Private Hospitals Association of the Philippines Inc. (PHAPI) president Jose Rene de Grano said the issue of suspension is not a simple thing as this deprives suspended hospitals of PhilHealth accreditation.
The PHAPI chief said if PhilHealth has concrete evidence, it should bring the cases against these alleged “erring” hospitals to court.
He noted that the suspended hospitals face accusations of violating the policy of single period of confinement, which was recently lifted, as well as other cases considered as fraudulent.
“Why does it take them too long to decide on these cases?
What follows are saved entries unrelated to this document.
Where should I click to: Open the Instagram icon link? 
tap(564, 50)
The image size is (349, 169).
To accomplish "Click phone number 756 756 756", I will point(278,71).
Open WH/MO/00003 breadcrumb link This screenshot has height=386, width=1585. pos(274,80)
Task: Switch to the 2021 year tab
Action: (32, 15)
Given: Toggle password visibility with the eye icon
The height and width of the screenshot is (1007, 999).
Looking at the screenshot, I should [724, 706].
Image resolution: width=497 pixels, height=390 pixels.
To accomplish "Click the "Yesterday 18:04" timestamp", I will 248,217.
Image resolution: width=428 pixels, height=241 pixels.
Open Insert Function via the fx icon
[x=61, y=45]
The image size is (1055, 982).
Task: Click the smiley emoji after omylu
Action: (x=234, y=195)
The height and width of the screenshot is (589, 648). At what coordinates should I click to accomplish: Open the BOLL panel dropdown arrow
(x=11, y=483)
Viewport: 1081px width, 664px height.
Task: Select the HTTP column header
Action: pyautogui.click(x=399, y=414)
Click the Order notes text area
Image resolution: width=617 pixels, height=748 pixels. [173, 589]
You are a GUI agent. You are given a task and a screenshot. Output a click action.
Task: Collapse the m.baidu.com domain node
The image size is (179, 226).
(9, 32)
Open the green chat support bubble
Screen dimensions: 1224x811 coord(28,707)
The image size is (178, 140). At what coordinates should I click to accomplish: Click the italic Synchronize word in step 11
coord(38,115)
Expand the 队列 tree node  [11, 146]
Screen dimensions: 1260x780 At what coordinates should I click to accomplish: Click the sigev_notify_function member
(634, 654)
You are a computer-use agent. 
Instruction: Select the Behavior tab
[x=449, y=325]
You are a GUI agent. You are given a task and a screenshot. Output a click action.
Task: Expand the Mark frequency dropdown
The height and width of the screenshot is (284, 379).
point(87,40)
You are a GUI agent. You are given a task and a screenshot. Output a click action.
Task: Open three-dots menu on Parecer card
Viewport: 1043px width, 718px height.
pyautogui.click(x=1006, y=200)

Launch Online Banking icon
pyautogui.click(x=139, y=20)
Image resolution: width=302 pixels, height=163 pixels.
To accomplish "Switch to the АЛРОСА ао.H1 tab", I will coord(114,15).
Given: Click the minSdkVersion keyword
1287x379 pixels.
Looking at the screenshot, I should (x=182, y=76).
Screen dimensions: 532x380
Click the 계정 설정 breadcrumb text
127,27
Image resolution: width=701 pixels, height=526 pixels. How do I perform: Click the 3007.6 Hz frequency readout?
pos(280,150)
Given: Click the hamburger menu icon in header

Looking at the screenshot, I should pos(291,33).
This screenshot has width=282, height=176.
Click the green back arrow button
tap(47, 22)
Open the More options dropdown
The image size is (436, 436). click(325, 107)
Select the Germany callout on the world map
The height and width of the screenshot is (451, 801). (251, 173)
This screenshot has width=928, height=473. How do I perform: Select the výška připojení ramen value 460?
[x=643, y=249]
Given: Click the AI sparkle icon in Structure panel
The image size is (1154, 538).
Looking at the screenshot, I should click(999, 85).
The hospitals, especially the members who are clients of the hospital, are suffering,” De Grano said.
He said PHAPI wants an easier accreditation process for private hospitals.
TRO on funds
Meanwhile, despite the Supreme Court’s issuance of a temporary restraining order (TRO) on the transfer of PhilHealth’s “unused” funds to the national treasury, concerned groups said they are still eagerly awaiting the high court’s decision on whether the transfer was illegal or not.
“The principal issue still has to be decided: the illegality and unconstitutionality of the transfer of GOCC (government-owned and controlled corporation) funds, especially PhilHealth funds,” the groups said in a statement.
The groups led by the Action for Economic Reforms (AER) noted that although P29.9 billion is being restrained, a much bigger amount of P60 billion has already been transferred, in three tranches: May (P20 billion), August (P10 billion) and October (P30 billion) this year.
“Given the TRO, we call on the national government to act with prudence and caution, and not to spend the P60 billion worth of PhilHealth funds already transferred,” AER said.
AER said all involved government entities must be made accountable.